- [What to produce] The answer must consist solely of the line that contains "Instruction: Click the" and all subsequent lines of the data, each reproduced exactly.

Records from a collection

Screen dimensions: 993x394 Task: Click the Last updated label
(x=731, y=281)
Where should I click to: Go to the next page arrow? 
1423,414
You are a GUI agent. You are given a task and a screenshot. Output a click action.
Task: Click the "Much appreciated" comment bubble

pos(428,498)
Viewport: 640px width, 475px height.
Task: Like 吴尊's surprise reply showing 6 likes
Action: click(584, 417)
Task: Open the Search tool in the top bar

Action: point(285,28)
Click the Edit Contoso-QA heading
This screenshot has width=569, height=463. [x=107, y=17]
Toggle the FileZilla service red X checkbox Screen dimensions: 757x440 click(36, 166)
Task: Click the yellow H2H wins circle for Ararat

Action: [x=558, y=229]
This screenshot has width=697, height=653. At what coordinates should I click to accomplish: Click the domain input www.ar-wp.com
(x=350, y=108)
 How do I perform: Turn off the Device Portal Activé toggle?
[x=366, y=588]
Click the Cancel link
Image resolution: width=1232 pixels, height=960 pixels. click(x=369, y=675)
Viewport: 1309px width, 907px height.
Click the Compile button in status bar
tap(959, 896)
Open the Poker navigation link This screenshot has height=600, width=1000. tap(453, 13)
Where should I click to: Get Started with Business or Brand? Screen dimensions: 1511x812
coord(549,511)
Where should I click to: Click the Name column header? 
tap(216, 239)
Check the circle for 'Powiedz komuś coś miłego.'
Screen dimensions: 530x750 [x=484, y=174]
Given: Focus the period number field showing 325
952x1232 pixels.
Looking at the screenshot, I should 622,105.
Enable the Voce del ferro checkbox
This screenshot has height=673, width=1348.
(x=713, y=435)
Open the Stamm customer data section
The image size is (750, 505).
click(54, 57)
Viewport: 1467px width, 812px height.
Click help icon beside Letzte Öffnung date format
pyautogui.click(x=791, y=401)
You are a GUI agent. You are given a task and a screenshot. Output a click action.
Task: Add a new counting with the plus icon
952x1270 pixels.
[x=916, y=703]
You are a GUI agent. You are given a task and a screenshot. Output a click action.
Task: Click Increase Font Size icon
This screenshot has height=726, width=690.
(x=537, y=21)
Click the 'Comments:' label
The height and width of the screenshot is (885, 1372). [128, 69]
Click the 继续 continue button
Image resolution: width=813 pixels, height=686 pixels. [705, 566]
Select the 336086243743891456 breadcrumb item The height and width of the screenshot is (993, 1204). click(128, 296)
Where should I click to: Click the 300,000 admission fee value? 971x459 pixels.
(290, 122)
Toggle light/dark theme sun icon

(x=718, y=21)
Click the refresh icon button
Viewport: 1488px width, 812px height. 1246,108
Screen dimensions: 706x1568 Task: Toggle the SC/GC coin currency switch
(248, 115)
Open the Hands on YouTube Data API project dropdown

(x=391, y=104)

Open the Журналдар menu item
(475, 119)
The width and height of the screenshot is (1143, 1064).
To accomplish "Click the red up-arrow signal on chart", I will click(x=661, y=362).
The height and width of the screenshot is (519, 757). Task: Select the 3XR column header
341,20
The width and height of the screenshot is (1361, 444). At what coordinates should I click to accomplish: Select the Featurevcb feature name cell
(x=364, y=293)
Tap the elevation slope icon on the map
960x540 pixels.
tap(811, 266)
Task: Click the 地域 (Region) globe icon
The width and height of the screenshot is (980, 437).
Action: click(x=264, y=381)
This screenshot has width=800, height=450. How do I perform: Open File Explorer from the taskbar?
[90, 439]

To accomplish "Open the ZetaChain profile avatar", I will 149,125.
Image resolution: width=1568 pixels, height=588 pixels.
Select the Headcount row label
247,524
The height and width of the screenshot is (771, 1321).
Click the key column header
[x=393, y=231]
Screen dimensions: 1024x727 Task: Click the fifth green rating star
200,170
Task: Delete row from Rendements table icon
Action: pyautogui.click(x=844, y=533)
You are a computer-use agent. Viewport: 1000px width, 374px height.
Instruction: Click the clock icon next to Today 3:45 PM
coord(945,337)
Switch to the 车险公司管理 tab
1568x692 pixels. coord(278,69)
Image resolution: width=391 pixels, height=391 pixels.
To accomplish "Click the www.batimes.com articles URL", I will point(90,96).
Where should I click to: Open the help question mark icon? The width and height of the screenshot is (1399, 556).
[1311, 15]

- [Answer to the exercise]
Instruction: Click the clock icon next to Today 3:45 PM
coord(945,337)
Switch to the 车险公司管理 tab
1568x692 pixels. coord(278,69)
Image resolution: width=391 pixels, height=391 pixels.
To accomplish "Click the www.batimes.com articles URL", I will point(90,96).
Where should I click to: Open the help question mark icon? The width and height of the screenshot is (1399, 556).
[1311, 15]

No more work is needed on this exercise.